Holger Braunschweig of the Institute for Inorganic Chemistry at Julius-Maximilians-Universität in Würzburg, Germany, and colleagues found that reacting a bis(N-heterocyclic carbene) stabilised tetrabromodiborane with either two or four equivalents of sodium naphthalenide, a single electron reducing agent, generates a diborene or diboryne compound, which they isolated and characterised. Their analysis confirms a linear, halogen-free compound with a boron-boron triple bond.1
The formation of triple bonds among the lighter main group elements has always been a problem, with the exception of carbon and nitrogen. When chemists have embedded steric stabilisers in the form of inert groups or simply used heavier elements, the results have been bent molecules.
Aesthetically, boron is an obvious target for efforts to create triple bonded compounds, but chemically it has always been reluctant to play its part, even in attempts to form triple bonds with other elements. A decade ago, chemists succeeded in creating a chilly OCBBCO molecule, which ostensibly contains a B2 unit with a triple bond, but this was possible only at 8K in an argon matrix with a laser to direct proceedings. This is not the most desirable synthetic approach to any molecule, although the success led to much theoretical follow up, which hinted at the possibility of triple bonded boron-boron and other analogous compounds.
The subsequent formation of a diborene compound suggested to Braunschweig and colleagues that if the opportunistic scavenging of hydrogen from the solvent could be avoided then the same reaction for making the diborene might be pushed to create a triple bonded diboryne that is stable at room temperature in the absence of air and water. The team has now succeeded in this quest, exploiting boron-11 nuclear magnetic resonance spectroscopy to show the clear progression from double to triple bond between the pair of boron atoms. Their crystallographic data show a statistically significant contraction of the distance between borons in the double to the triple bonded molecule.
Gregory Robinson of the University of Georgia, US, whose team synthesised the diborene that inspired Braunschweigs group, describes the work as an outstanding result that will have repercussions throughout the main of chemistry. He adds: This amazing result shows, once again, the unique capabilities of the determined synthetic chemist. The fact that the boron-boron triple bond has, at long last, been experimentally realised shows that main group chemistry is alive and well.
References 1. H Braunschweig et al, Science, 2012, 336, 1420 (DOI: 10.1126/science.1221138)

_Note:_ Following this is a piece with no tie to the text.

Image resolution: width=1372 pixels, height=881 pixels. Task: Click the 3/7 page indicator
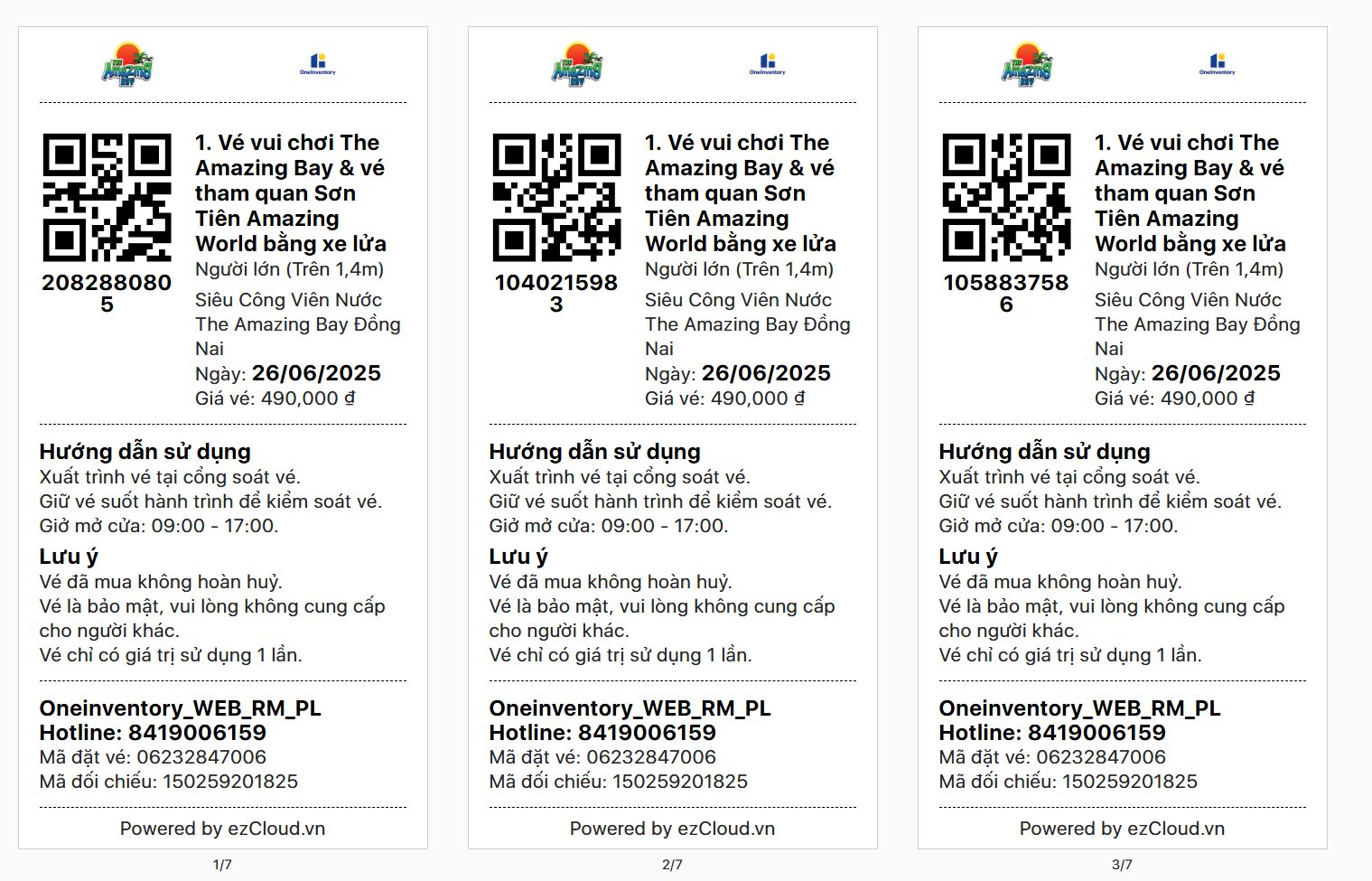1122,865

This is great news....the world has long been anticipating the boron-boron triple bond.
Could open the door to some hellacious explosives.

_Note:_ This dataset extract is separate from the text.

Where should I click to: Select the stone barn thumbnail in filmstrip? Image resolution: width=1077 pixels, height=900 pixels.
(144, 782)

And to some nice rocket fuels.
Caveat: people have been trying to make boron-based rocket fuels for a long time. Stability problems have so far prevented development of a useful borinated fuel.
Google “zip fuel.”
Are boron bonds available on AMEX?
“people have been trying to make boron-based rocket fuels for a long time.”
To non-technical people like me, it’s not intuitively obvious what the advantage of such fuels is over conventional fuels. Cheaper? Lighter? Less explosive? Given your allusion to “hellacious explosives” it would appear the latter is not true. The point being, this article doesn’t really give a clue about what practical implications this development has for the average American.

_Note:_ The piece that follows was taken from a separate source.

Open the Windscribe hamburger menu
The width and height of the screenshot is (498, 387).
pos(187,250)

In nitrogen-based explosives (nitroglycerin, ammonium nitrate, RDX, etc.) it is the ease with which naked nitrogen atoms (freed by the destabilization of their single and double bonds to the molecule of explosive) form triple bonds with each other (and thus release much energy quickly) that enables the explosive to detonate rather than just burn.
Naked boron atoms apparently loathe forming triple bonds, hence the difficulty of achieving this breakthrough.
“Are boron bonds available on AMEX?”
Until this development, they were too speculative and only available on the OTCC Bulletin Board system.
Don’t most boron chemists end up mad as hatters?
You can still load up on tax-free boron bonds and defer a portion of your taxable income from the 2011 tax year. I prefer the more common carbon bonds, but I know a couple of guys who are heavy into hydrogen. One even has extensive holdings in the ionic market. Talk about risky ...!
Braunschweigs team is already investigating the reactivity of the new compound, as well as its potential uses in organic electronic materials. Boron-containing compounds are already used in commercial production of organic light-emitting diodes, for example. I think it might be a useful building block, says Braunschweig. The future will tell us whether this is a good approach.